Cattaneo. The dataset has the birth weights of 4,642 singleton births with 20 variables ( [8]) that were collected from Pennsylvania, USA for the study of the average of maternal smoking status during pregnancy (W) on a baby’s birth weight (Y, in grams). The dataset contains several covariates: mother’s age, mother’s marital status, an indicator for the previous infant where the newborn died, mother’s race, mother’s education, father’s education, number of prenatal care visits, months since last birth, an indicator of firstborn infant and indicator of alcohol consumption during pregnancy. The authors [8] found a strong negative effect of maternal smoking on the weights of babies, i.e., about 200g to 250g lighter for a baby with a mother smoking during pregnancy.

Right Heart Catheterization (RHC). RHC is a real-world dataset obtained from an observational study regarding a diagnostic procedure for the management of critically ill patients [11]. The RHC dataset can be downloaded from the \(\textbf{R}\) package HmiscFootnote 3. The dataset contains 2,707 samples with 72 covariates [11, 25]. RHC was for investigating the adult patients who participated in the Study to Understand Prognoses and Preferences for Outcomes and Risks of Treatments (SUPPORT). The treatment variable W is whether a patient received an RHC within 24 h of admission, and the outcome variable Y is whether a patient died at any time up to 180 d after admission. Note that the empirical conclusion is that applying RHC leads to higher mortality within 180 d than not applying RHC [11].

Results. All results on the three real-world datasets are reported in Table 3. From Table 3, we make the following observations: (1) the estimated causal effects by DVAE.CIV and CF on SchoolingReturns and Cattaneo fall within the empirical intervals, while DML, DRL, and BART provide an opposite estimate to the empirical value on SchoolingReturns; (2) as there is no nominated IV on Cattaneo and RHC, the estimators OrthIV, DMLIV, DeepIV, and CFIVR do not work on both datasets; (3) all estimators, including DVAE.CIV, obtain a consistent estimation on the RHC data, and they reach the same conclusion as the empirical conclusion [11]. These observations further confirm that DVAE.CIV is capable of removing the bias between W and Y in real-world datasets.

In conclusion, our simulation studies show the high performance of DVAE.CIV in ACE and CACE estimations from data with latent confounders, and our experiments on three real-world datasets further confirm the capability of DVAE.CIV in ACE estimation from observational data.

Limitations. The performance of DVAE.CIV relies on the assumptions made in this work and the assumptions on the VAE model. Note that the identification of the VAE model [21] is an important issue for our proposed DVAE.CIV model. When some of the assumptions or the VAE identification do not hold, DVAE.CIV may obtain an inconsistent conclusion.

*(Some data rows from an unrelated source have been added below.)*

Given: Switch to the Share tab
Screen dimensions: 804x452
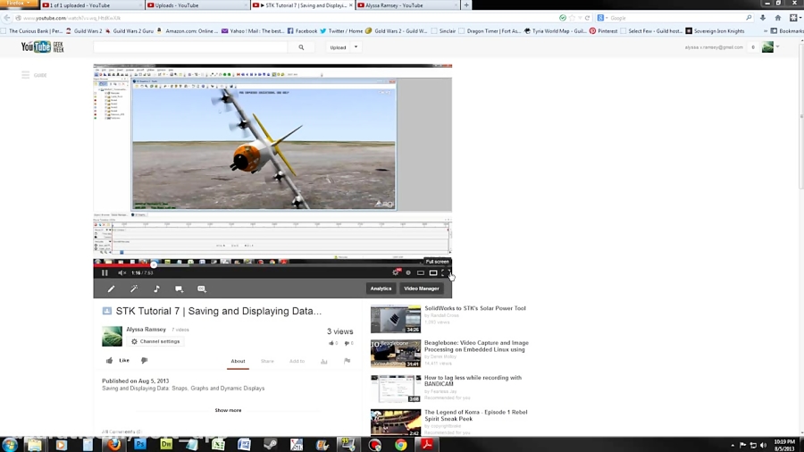Looking at the screenshot, I should 267,362.
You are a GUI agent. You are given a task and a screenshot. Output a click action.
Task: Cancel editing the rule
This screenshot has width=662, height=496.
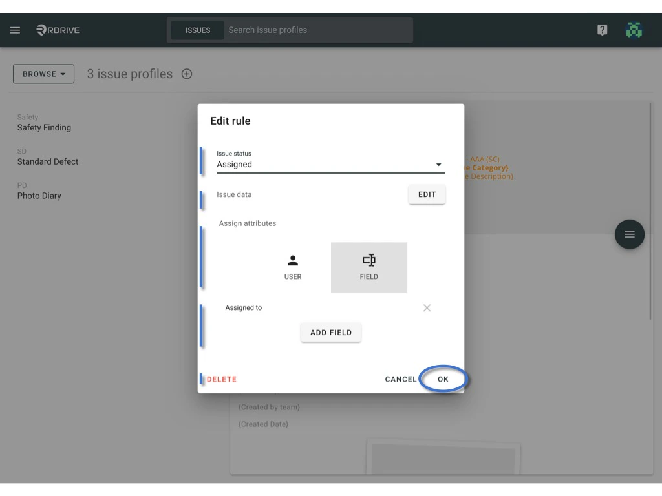(400, 379)
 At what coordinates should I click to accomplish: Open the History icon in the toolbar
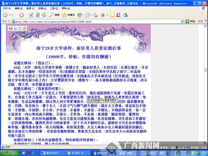tap(80, 15)
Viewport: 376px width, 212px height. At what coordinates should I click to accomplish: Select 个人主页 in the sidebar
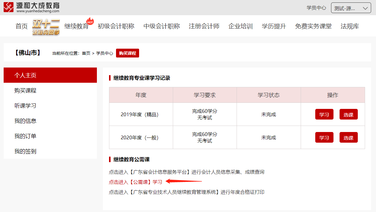[50, 75]
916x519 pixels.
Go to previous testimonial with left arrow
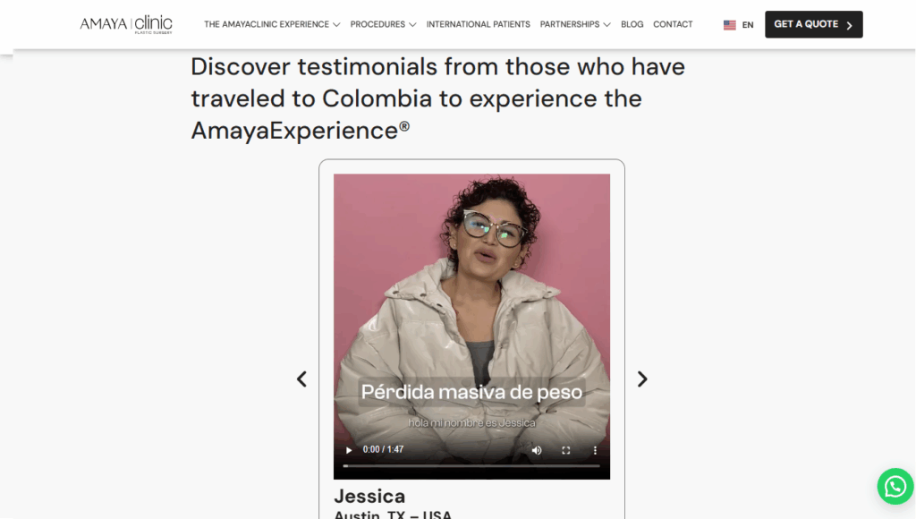(x=301, y=379)
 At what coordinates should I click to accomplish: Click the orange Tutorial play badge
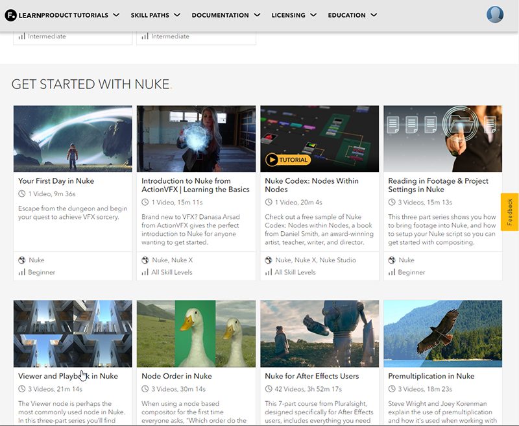pyautogui.click(x=287, y=160)
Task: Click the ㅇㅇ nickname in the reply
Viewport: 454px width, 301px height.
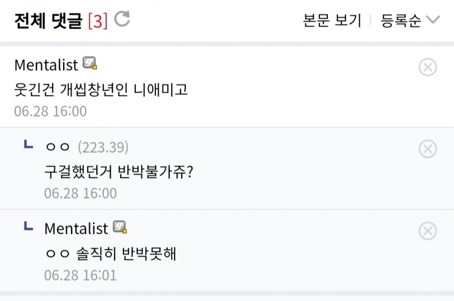Action: [x=58, y=147]
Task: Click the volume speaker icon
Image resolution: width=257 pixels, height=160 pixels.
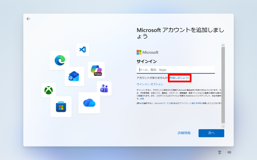Action: point(229,152)
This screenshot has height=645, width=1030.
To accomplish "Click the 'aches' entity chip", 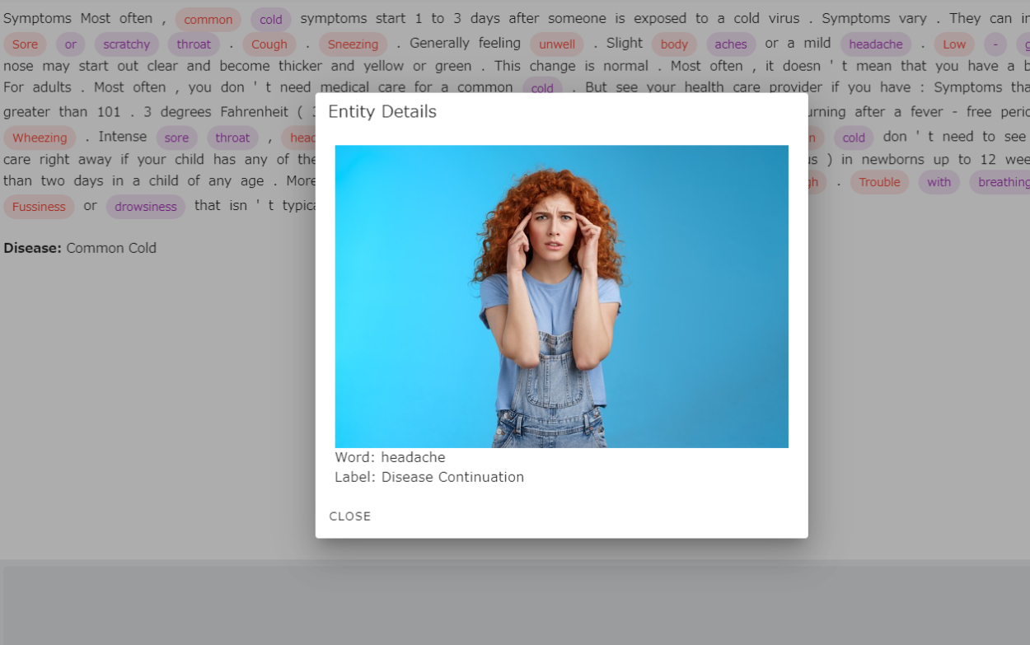I will pyautogui.click(x=731, y=44).
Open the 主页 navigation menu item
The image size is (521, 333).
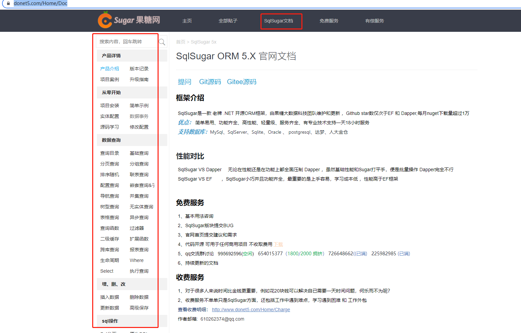click(187, 21)
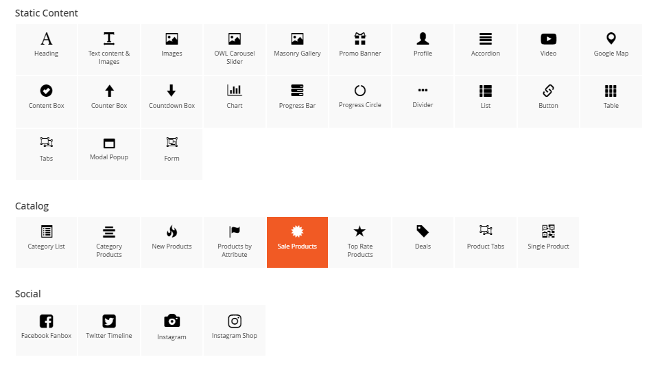The height and width of the screenshot is (366, 651).
Task: Click the highlighted Sale Products tile
Action: click(x=297, y=242)
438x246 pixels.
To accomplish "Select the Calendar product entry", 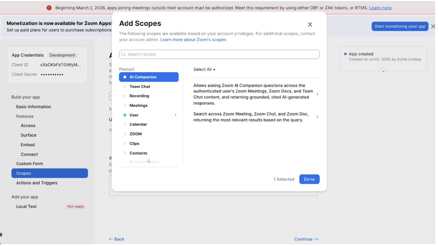I will click(149, 124).
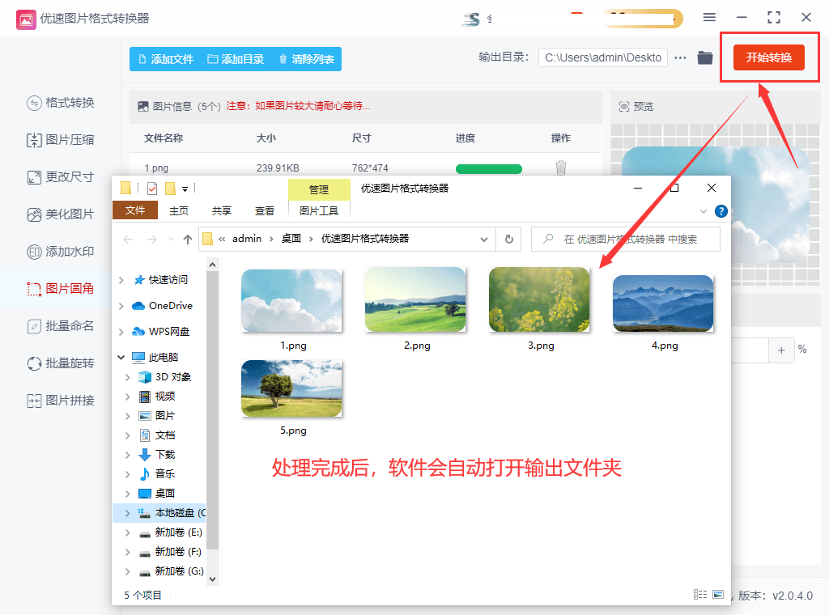Expand the Explorer ribbon chevron
Screen dimensions: 829x615
[x=704, y=211]
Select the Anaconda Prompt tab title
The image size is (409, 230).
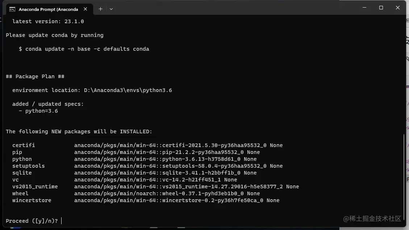[x=48, y=9]
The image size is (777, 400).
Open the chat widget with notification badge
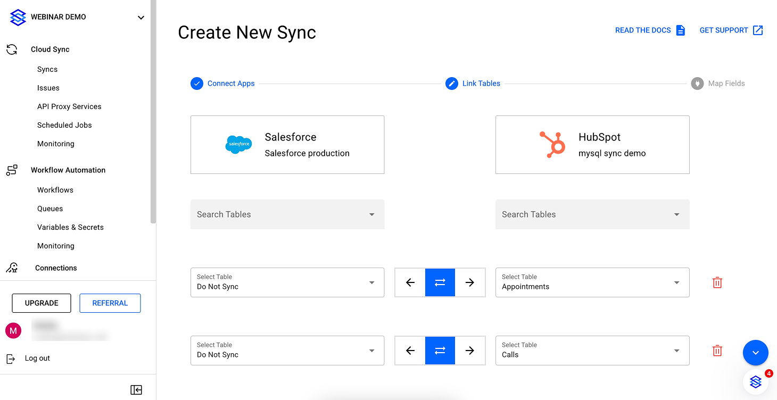[756, 381]
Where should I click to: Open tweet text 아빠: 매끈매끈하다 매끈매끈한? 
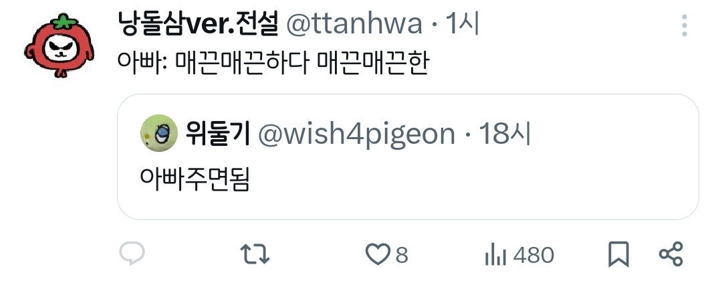tap(273, 64)
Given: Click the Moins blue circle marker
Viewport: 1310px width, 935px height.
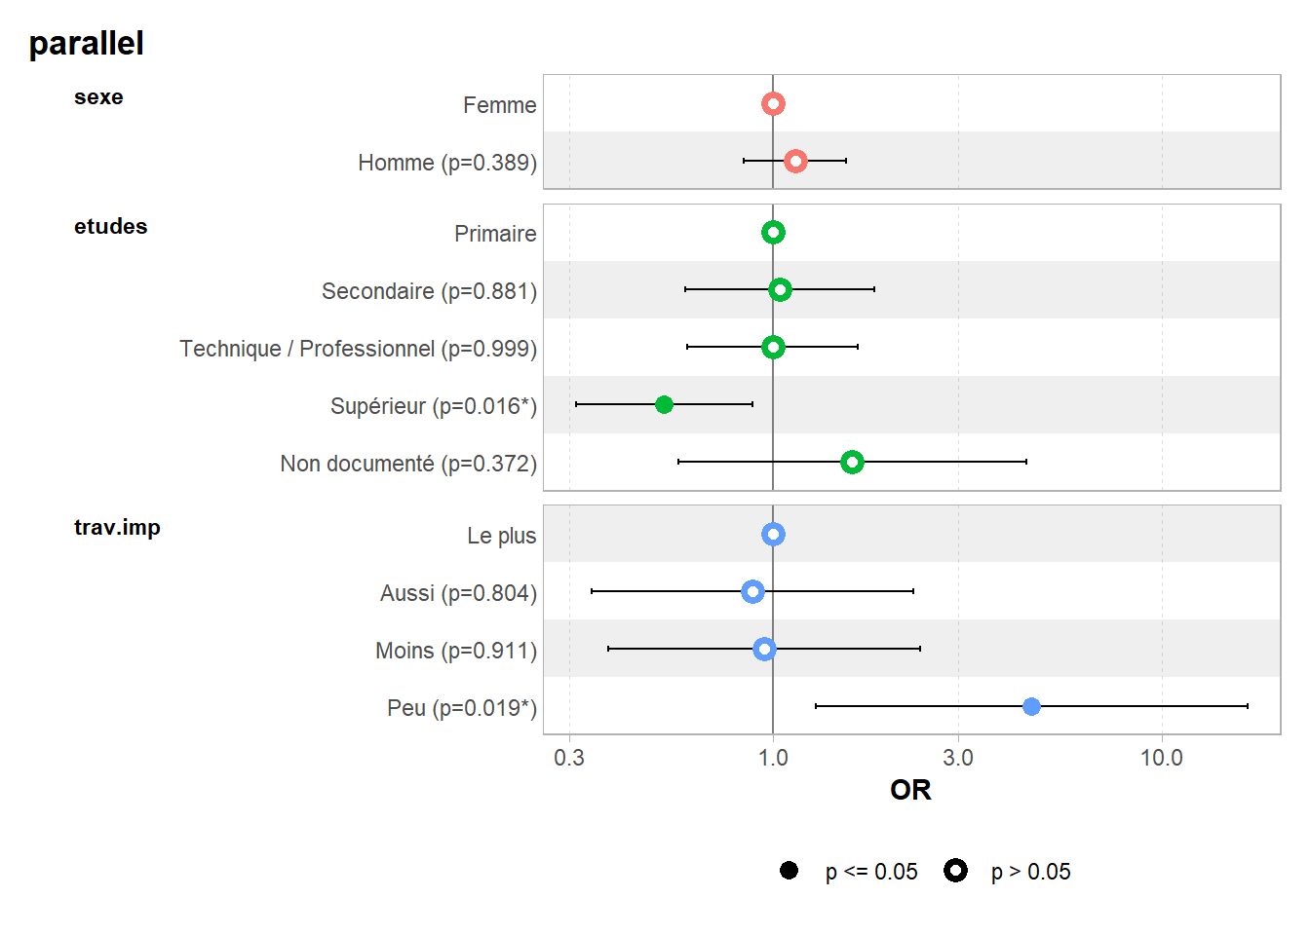Looking at the screenshot, I should pyautogui.click(x=764, y=649).
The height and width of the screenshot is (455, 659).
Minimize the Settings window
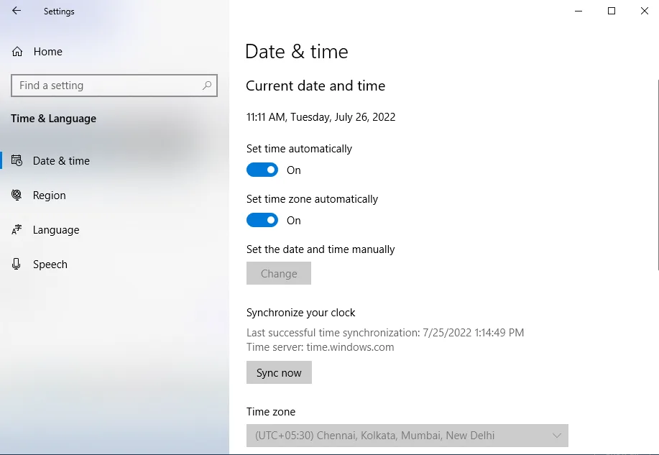(x=579, y=11)
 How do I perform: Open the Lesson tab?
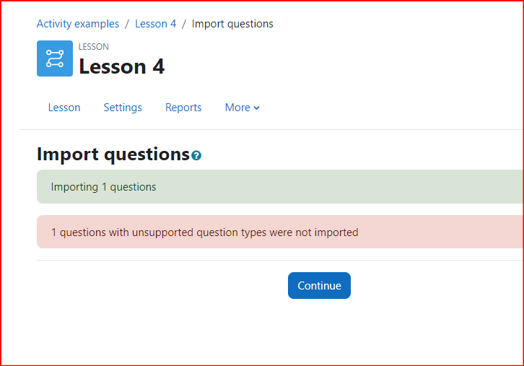point(64,108)
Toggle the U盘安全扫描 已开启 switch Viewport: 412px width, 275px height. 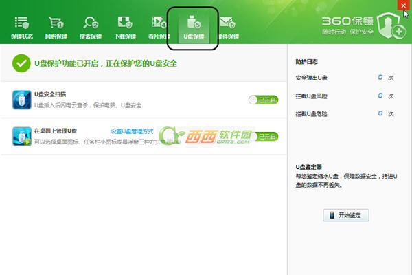263,100
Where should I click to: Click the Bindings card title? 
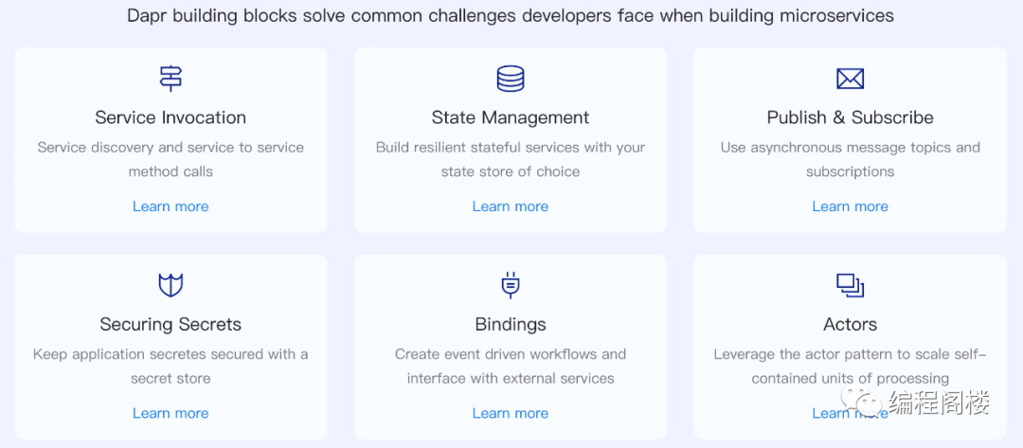point(511,324)
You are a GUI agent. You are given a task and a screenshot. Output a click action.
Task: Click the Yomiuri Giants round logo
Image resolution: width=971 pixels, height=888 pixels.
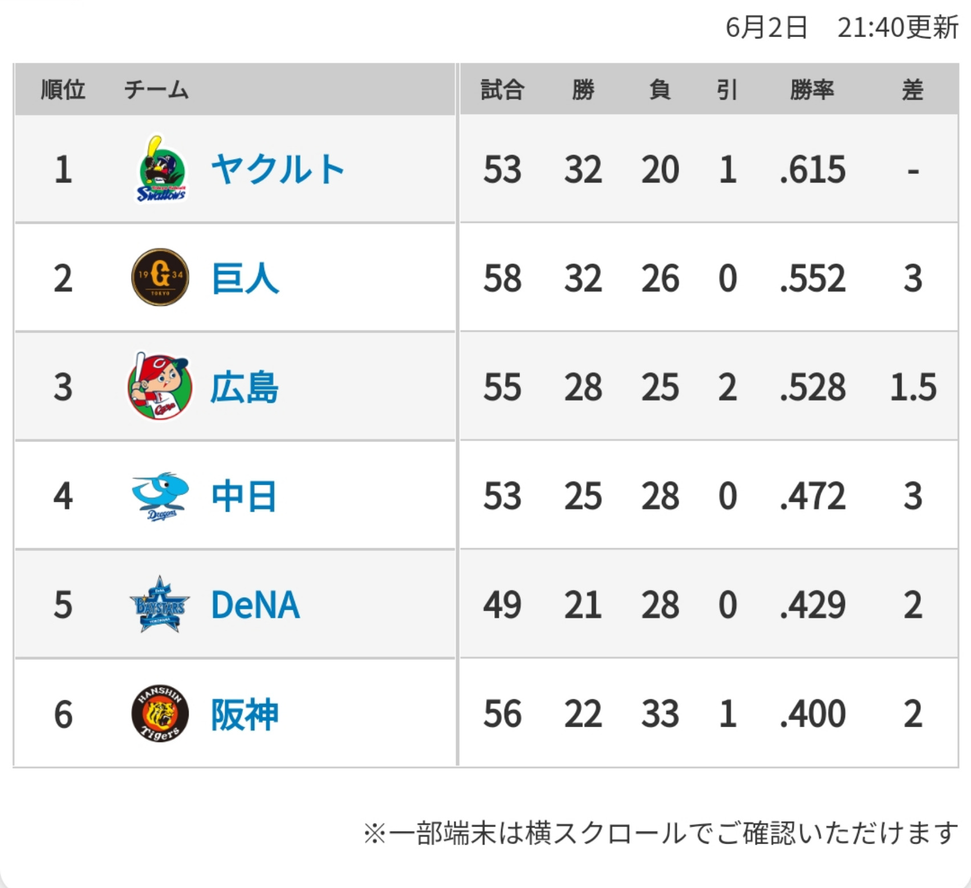coord(160,278)
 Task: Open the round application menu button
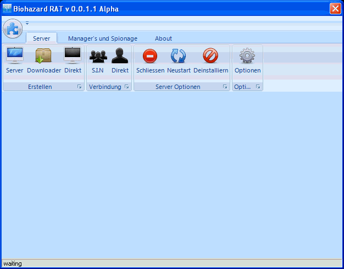tap(12, 28)
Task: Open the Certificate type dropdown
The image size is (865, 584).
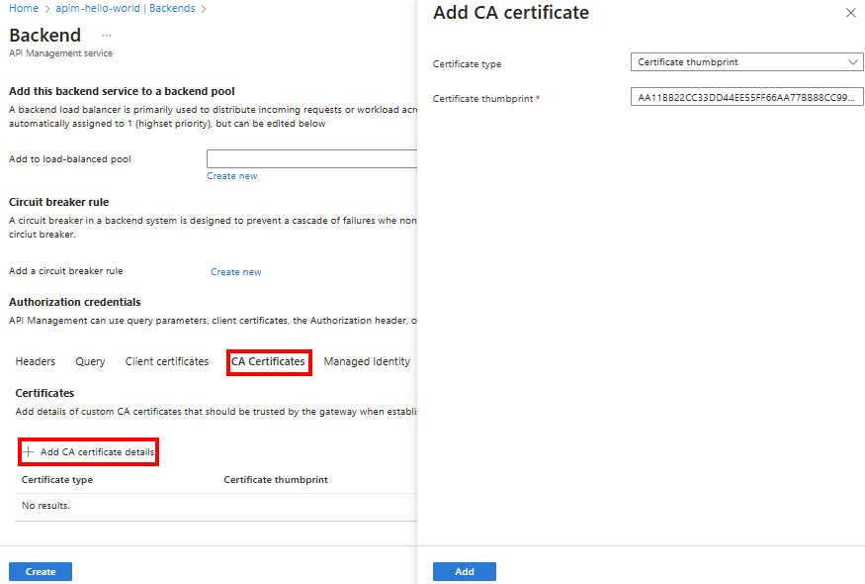Action: coord(746,61)
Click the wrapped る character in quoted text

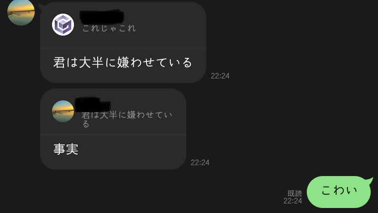point(86,124)
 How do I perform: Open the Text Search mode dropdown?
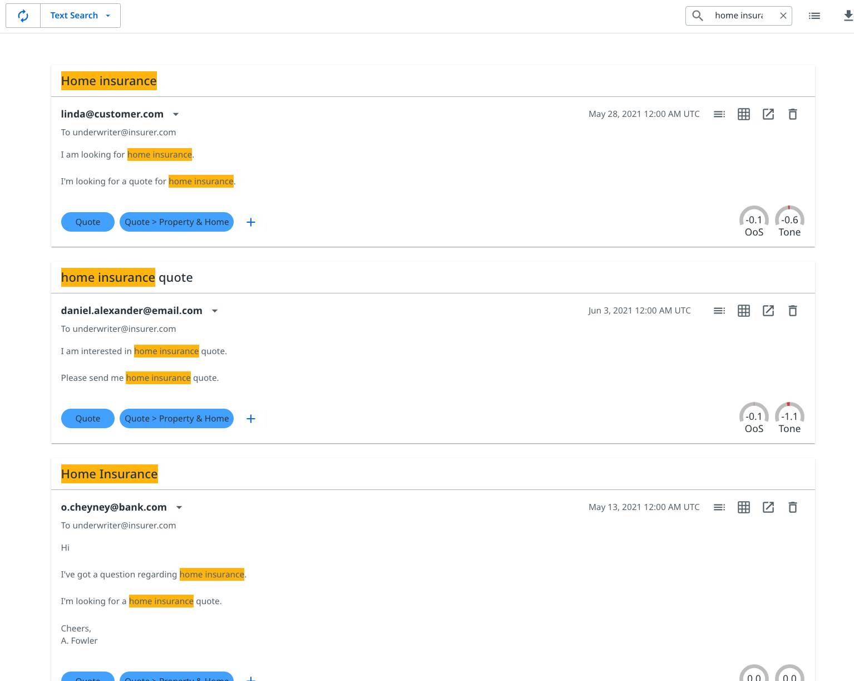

To obtain a consistent conclusion, it would be better to conduct a sensitivity analysis [19, 30] together with DVAE.CIV to achieve a reliable conclusion in real-world applications.

5 Conclusion

It is a crucial challenge to deal with the bias caused by latent confounders in conditional causal effect estimations from observational data. IV-based methods allow us to remove such confounding bias in an effective way, but it relies on a nominated IV/CIV based on domain knowledge. In this paper, we propose an efficient approach, DVAE.CIV for conditional causal effect estimations from observational data with latent confounders. The DVAE.CIV utilizes the advantages of deep generative models for learning the representations of a CIV and its conditioning set from data with latent confounders. We theoretically show the soundness of the DVAE.CIV model. The effectiveness and potential of the DVAE.CIV are demonstrated by extensive experiments. In simulation studies, DVAE.CIV achieves competitive performance against state-of-the-art estimators that require extra prior knowledge in ACE and CACE estimation from data with latent confounders. The experimental results on three real-world datasets show the superiority of the DVAE.CIV model on ACE estimation over the existing estimators.